> _Tasks for this exercise_:
A - Answer these questions from the gold memo, one per line:
(i) In what year was the dollar floated away from gold reserves?
(ii) What share of the world's net worth does gold represent?
(iii) What portion of all the gold do governments still hold as monetary reserve assets?
B - Resume the gold memo after its last sentence and keep writing it.

> _Page text_:
+++++
Spinning Gold into Dross
Jude Wanniski
December 29, 1997


Memo To: Richard W. Stevenson, NYTimes
From: Jude Wanniski
Re: ‘Spinning Gold Into Dross’

Your Sunday “Week in Review” report on the “declining” role of gold in the international monetary system was better than any of the others I’ve seen in recent months. You still make the mistake of concluding that “whatever its other enduring qualities, its economic role is in decline.” There is nothing in your piece to support that view, except a collection of assertions to that effect. It is true that gold’s role as a central bank reserve asset is not what it was a century ago, but that was the story when the dollar was floated in 1973 away from our gold reserves. Why write about that in 1997? I’m of course pleased that you were good enough to call and quote me in the piece, not only because I take the opposite position, but also because you got my central argument correct: “Indeed, supply-side economists say the decline of gold’s role has been vastly exaggerated and that the world still operates in some ways on a gold standard, with gold serving an informal but critical role as a gauge with which to measure the underlying soundness of currencies. ‘People still use gold as a way of assessing the problems of governments in dealing with their debt,’ said Jude Wanniski, a supply-side economist who is one of the most outspoken defenders of gold.”

If you keep asking the right questions, you will get to deeper levels of abstraction and understanding. There are, after all, several monetary roles that gold has had through the millenia. The role of gold as “money” first declined when governments began using their debt as money, in much the same way that goldsmiths began to serve as banks by issuing warehouse receipts that served as circulating media. Paper replaced the specie itself as a medium of exchange and there is no place on earth that has used gold for that purpose since the beginning of this century. What was left was gold’s monetary use as a store of value, a final settlement asset, a unit of account, and as a numeraire -- by which we mean a proxy for everything that has a price which is not gold.

Gold is still used everywhere as a monetary store of value, both by governments and private citizens. This is because history demonstrates that paper assets can quickly collapse in value, if equity markets collapse, or if the underlying confidence in the government accounting unit devalues. This use of gold as wealth is relatively small. If the net worth of the whole world is $100-$125 trillion, gold represents a bit less than 1% of that. A century ago, my guess is that the percentage was more like 2%.

Gold is no longer used as a final settlement asset because of the international decision to float with the dollar in 1973. Governments still hold a third of all the gold as monetary reserve assets, and would probably hold roughly that amount when an international monetary reform restores gold’s role as an official numeraire, but the percentage would steadily decline into the 21st century as long as the dollar/gold link held up.
+++++
> _Information shown_:
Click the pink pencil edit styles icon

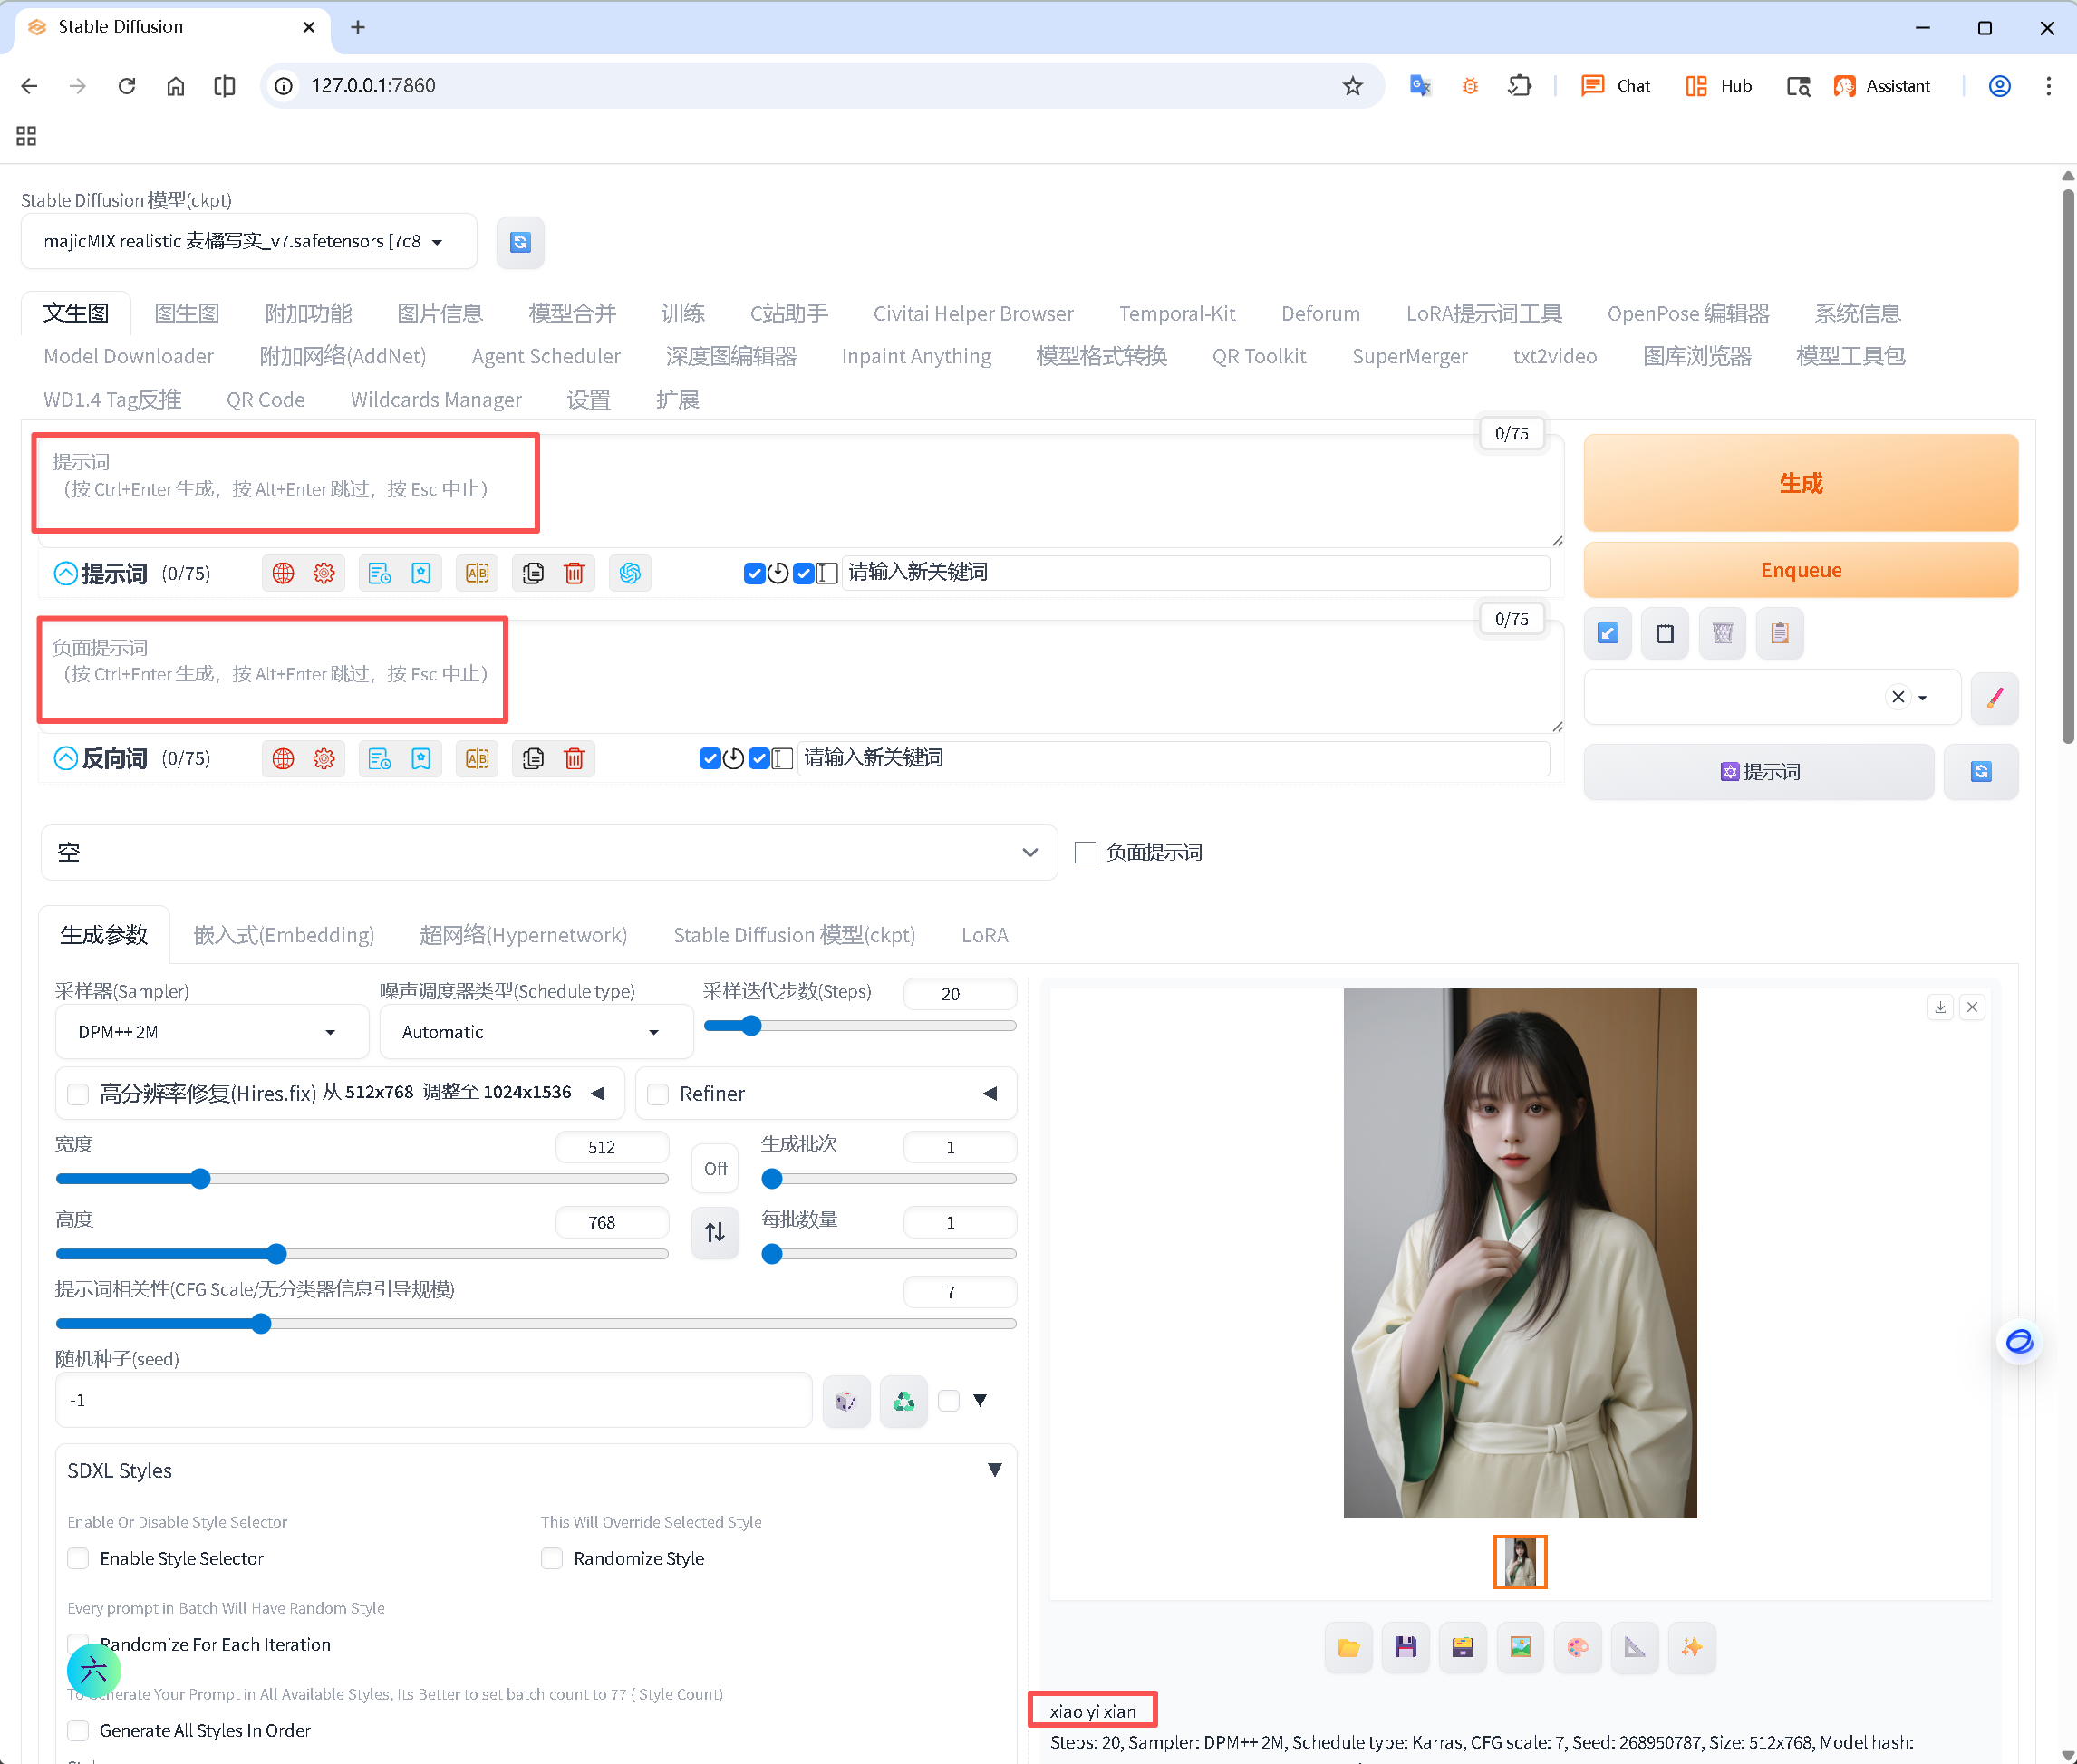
+++++
> _Responses per task_:
A -
(i) 1973
(ii) A bit less than 1%
(iii) A third

B -
Gold was indirectly the unit of account under the various monetary regimes of this century, in that the dollar was legally defined as a specified weight of gold. In 1934, the government dissolved the private gold contracts while prohibiting private holdings of bullion. Under the international agreement at Bretton Woods, the United States pledged to keep the dollar defined as a specified weight of gold, but Nixon broke that agreement with an executive order in August 1971. Switzerland maintained gold as an accounting unit for a short period after the dollar floated in 1973, but was finally forced to float the franc, being much too small a country to provide an anchor in the turbulent world of floating exchange rates.

The role of gold as numeraire is what remains, and that role will remain as far as the eye can see. Ordinary people, as opposed to government, must have a numeraire which enables them to accurately price present goods against future goods against foreign goods and foreign future goods. In your piece, you noted that the dollar price of gold has declined in the last year, but the baht price of gold has increased, as has that of the Indonesian, Malaysian, Philippine, Taiwan and Korean currencies. The dollar price of gold has fallen as much as it has because the Federal Reserve has appreciated the value of U.S. government debt by making the dollar scarce relative to gold and everything that has a dollar price which is not gold. Look at the European currencies and you will see they sidestepped the Fed’s dollar deflation, the DM price of gold has not fallen as much as the dollar price.

The Fed seems to be doing okay because our financial markets have performed well, but that is because the budget deal produced a lower capital gains tax this year. It was this increased reward to risk-taking that produced the decline in the gold price -- as the Fed made dollars scarce by not supplying the liquidity needed by an expanding economy. This is what confuses most analysts, because it is not easy to see the intersection of monetary and fiscal policy changes. Journalists never discuss this intersection, because their readers would find it even more complex. When you add in progressive tax rates, the variables become even more complex.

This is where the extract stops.